2.     Take some time to self-reflect.  You may have an initial knee jerk reaction to the constructive feedback and feel defensive – that’s normal – so give yourself some time to internalize their assessment.  Write down your vision of success and your career goals.  What do you believe you need to change in order to achieve those objectives?
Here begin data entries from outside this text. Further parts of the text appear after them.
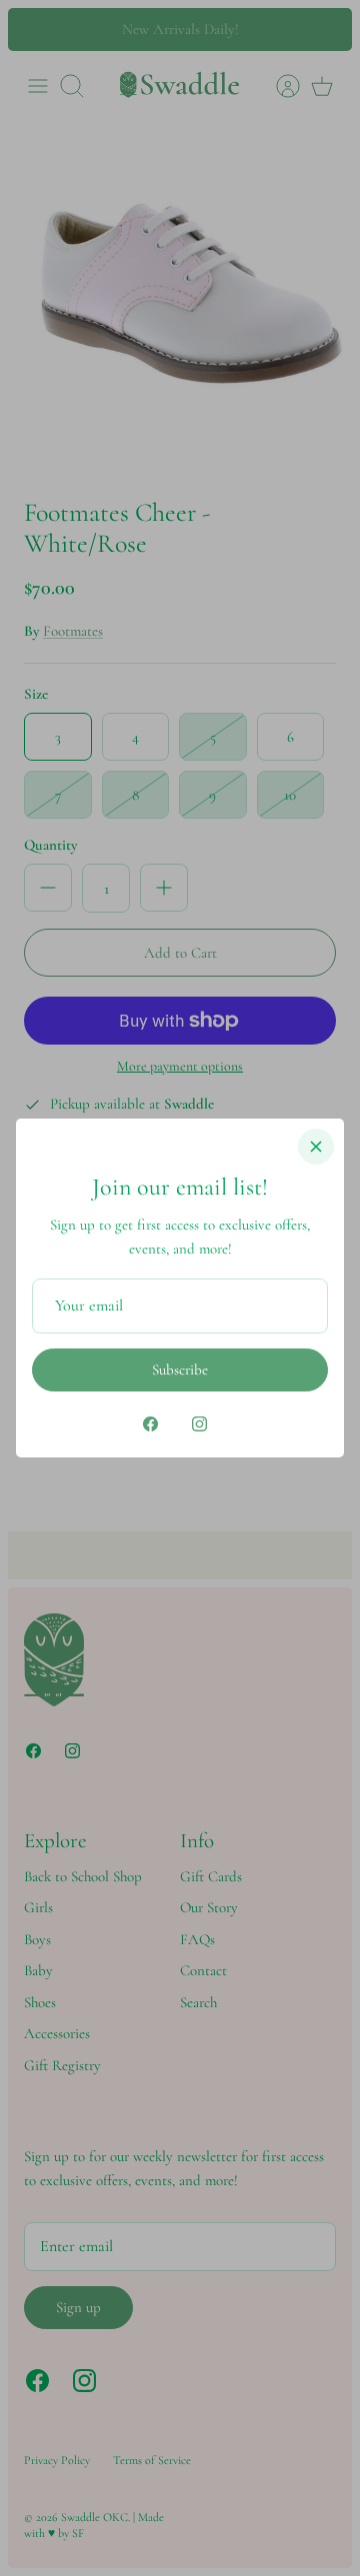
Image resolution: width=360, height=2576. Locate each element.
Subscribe (180, 1369)
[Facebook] (150, 1423)
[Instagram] (199, 1423)
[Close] (316, 1147)
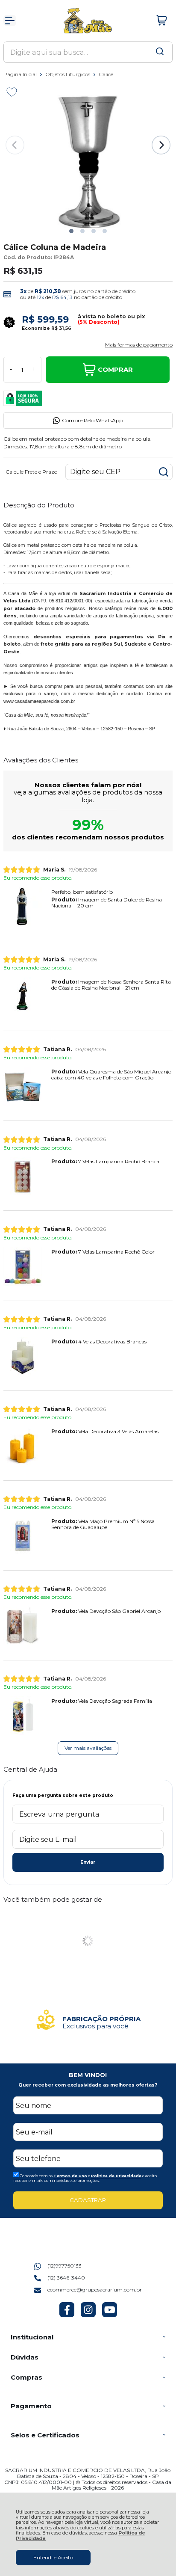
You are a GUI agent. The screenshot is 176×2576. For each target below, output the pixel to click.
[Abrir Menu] (9, 20)
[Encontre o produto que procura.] (160, 52)
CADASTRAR (88, 2200)
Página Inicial (20, 74)
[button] (71, 231)
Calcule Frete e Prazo (31, 471)
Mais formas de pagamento (139, 345)
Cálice (106, 74)
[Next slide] (161, 145)
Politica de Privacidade (116, 2175)
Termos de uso (70, 2175)
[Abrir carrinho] (162, 20)
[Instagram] (88, 2315)
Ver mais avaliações (88, 1748)
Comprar (115, 369)
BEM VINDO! (88, 2075)
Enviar (87, 1862)
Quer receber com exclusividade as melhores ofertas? (87, 2085)
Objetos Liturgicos (68, 74)
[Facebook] (66, 2315)
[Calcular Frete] (163, 472)
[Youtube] (109, 2315)
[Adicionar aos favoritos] (11, 92)
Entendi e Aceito (53, 2557)
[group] (88, 2020)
How does the feedback you’ve been given fit into this picture?

 

3.     Once you have clarity around the specific area to improve upon, create an action plan to help you reach your goal.  There are a variety of resources that can help you: online learning, professional development books, a mentor, your manager, or a leadership coach.  Conduct frequent check-ins with people you trust to ensure that you are making progress. 

Some Do’s and Don’ts:  

·       Don’t apologize unnecessarily.  Say sorry only when you mean it.

 

·       Do monitor your upspeak.  Upspeak is when you end a statement with a rising pitch, similar to how you would pose a question.  When you’re in a professional setting, this can be perceived as lack of confidence.

 

·       Don’t use feelings when conveying information or challenging an idea, use facts.

 

·       Do find your amiable style leadership heroes and learn from them.  I’m currently reading an Abraham Lincoln biography.  He’s arguably one of the most transformational leaders in history and often described as kindhearted, compassionate, and empathetic.

 

·       Don’t talk about yourself in a demeaning manner.  Humility is admirable and occasional self-depreciating humor can lighten the mood, but don’t refer to yourself in a harsh or critical manner.

If you’re familiar with StrengthsFinder – one of my top 5 strengths is harmony.  Years ago, I recall having a conversation with a leadership coach – we were chatting over lunch and I confided to her that I didn’t feel like harmony was a strength; in fact, it felt like a liability.  I felt embarrassed because I didn’t fit the mold of a traditional corporate leader.  She listened intently and then asked: “Do you consider Dr. Martin Luther King Jr. a leader?” I smiled sheepishly and answered, “Yes, of course”.  She went on to say: “It’s up to you on how you leverage your strengths; if you view harmony as a liability then it will become one.  But if you choose to harness this talent in an authentic way to help you become a more collaborative strong leader, then you will set yourself apart, in the best way.